Vector proof relationship between distance and intercepts

Question

If $a$, $b$ and $c$ are the $x$-intercept, $y$-intercept, and $z$-intercept of a plane, respectively, and $d$ is the distance from the origin to the plane show that $$\frac{1}{d^2}=\frac{1}{a^2}+\frac{1}{b^2}+\frac{1}{c^2}$$

Answer 1

The following will use $\mathbf x$ for vector $\overrightarrow{OX}$, and $|\mathbf{x}|^2 = \mathbf{x} \cdot \mathbf{x} = x^2$ for magnitudes.

Let $\mathbf{i} = \frac{\mathbf{a}}{|\mathbf{a}|}$, $\mathbf{j} = \frac{\mathbf{b}}{|\mathbf{b}|}$, $\mathbf{k} = \frac{\mathbf{c}}{|\mathbf{c}|}$ be the unit vectors along the axes. Let $D$ be the foot of the perpendicular from the origin $O$ onto the plane $ABC$ with components $d = u \,\mathbf{i} + v \,\mathbf{j} + w \,\mathbf{k}$.

• $OD \perp AB$ $\implies$ $0 = \mathbf d \cdot(\mathbf b - \mathbf a)= v \,b - u \,a$. Then by symmetry in $a,b,c$ it follows that $u\,a=v\,b=w\,c=\lambda$ for some $\lambda \in \mathbb{R}\;$ so $\;\mathbf d = \lambda(\frac{1}{a}\,\mathbf i + \frac{1}{b}\,\mathbf j+\frac{1}{c}\,\mathbf k)$.

• $OD \perp DA$ $\implies$ $0 = \mathbf d \cdot(\mathbf d - \mathbf a)= d^2 - \lambda \,\frac{1}{a}\,a = \lambda^2(\frac{1}{a^2} + \frac{1}{b^2} + \frac{1}{c^2}) - \lambda$ from which it follows that $\lambda = 1 \,\Big/ \left(\frac{1}{a^2} + \frac{1}{c^2} + \frac{1}{c^2}\right)$.
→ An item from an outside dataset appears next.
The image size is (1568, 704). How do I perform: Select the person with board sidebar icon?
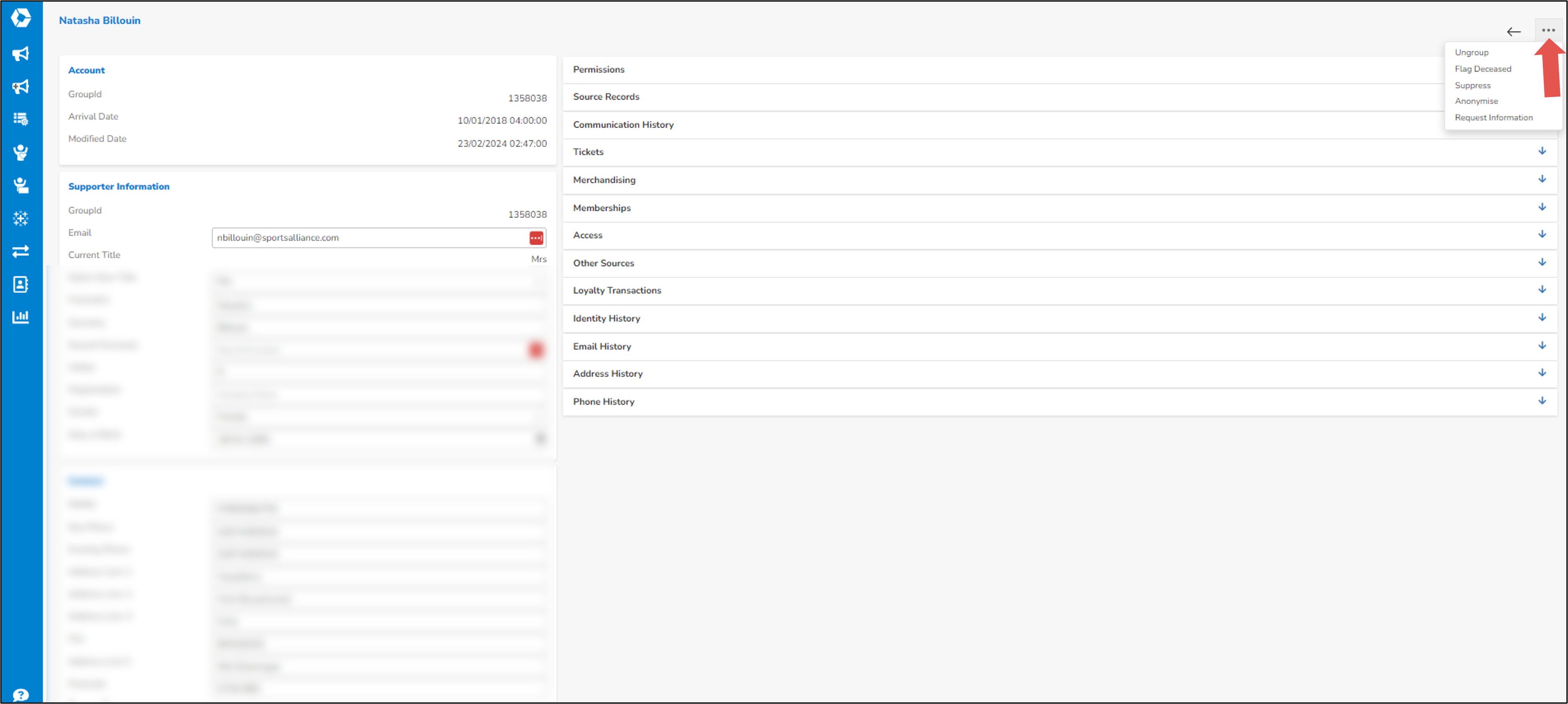click(21, 186)
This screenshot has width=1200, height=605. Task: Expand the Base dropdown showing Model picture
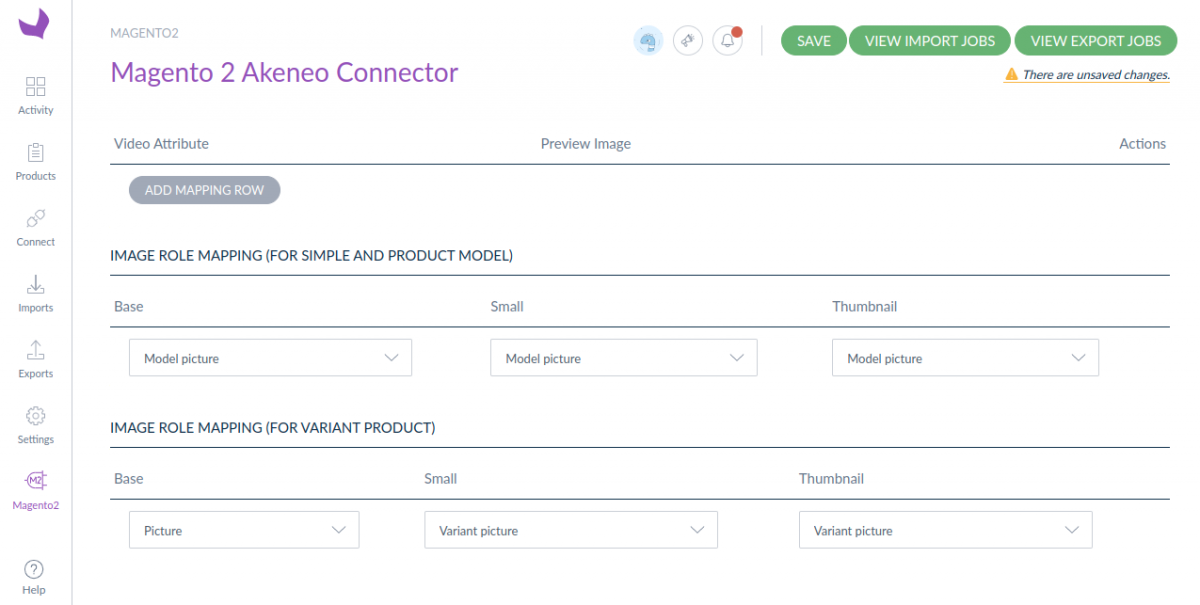pyautogui.click(x=270, y=358)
Therefore $\mathbf d$ is given by the following expresion, from which the magnitude calculates easily: $$\mathbf d = \frac{1}{\frac{1}{a^2} + \frac{1}{c^2} + \frac{1}{c^2}}\left(\frac{1}{a}\,\mathbf i + \frac{1}{b}\,\mathbf j+\frac{1}{c}\,\mathbf k\right)$$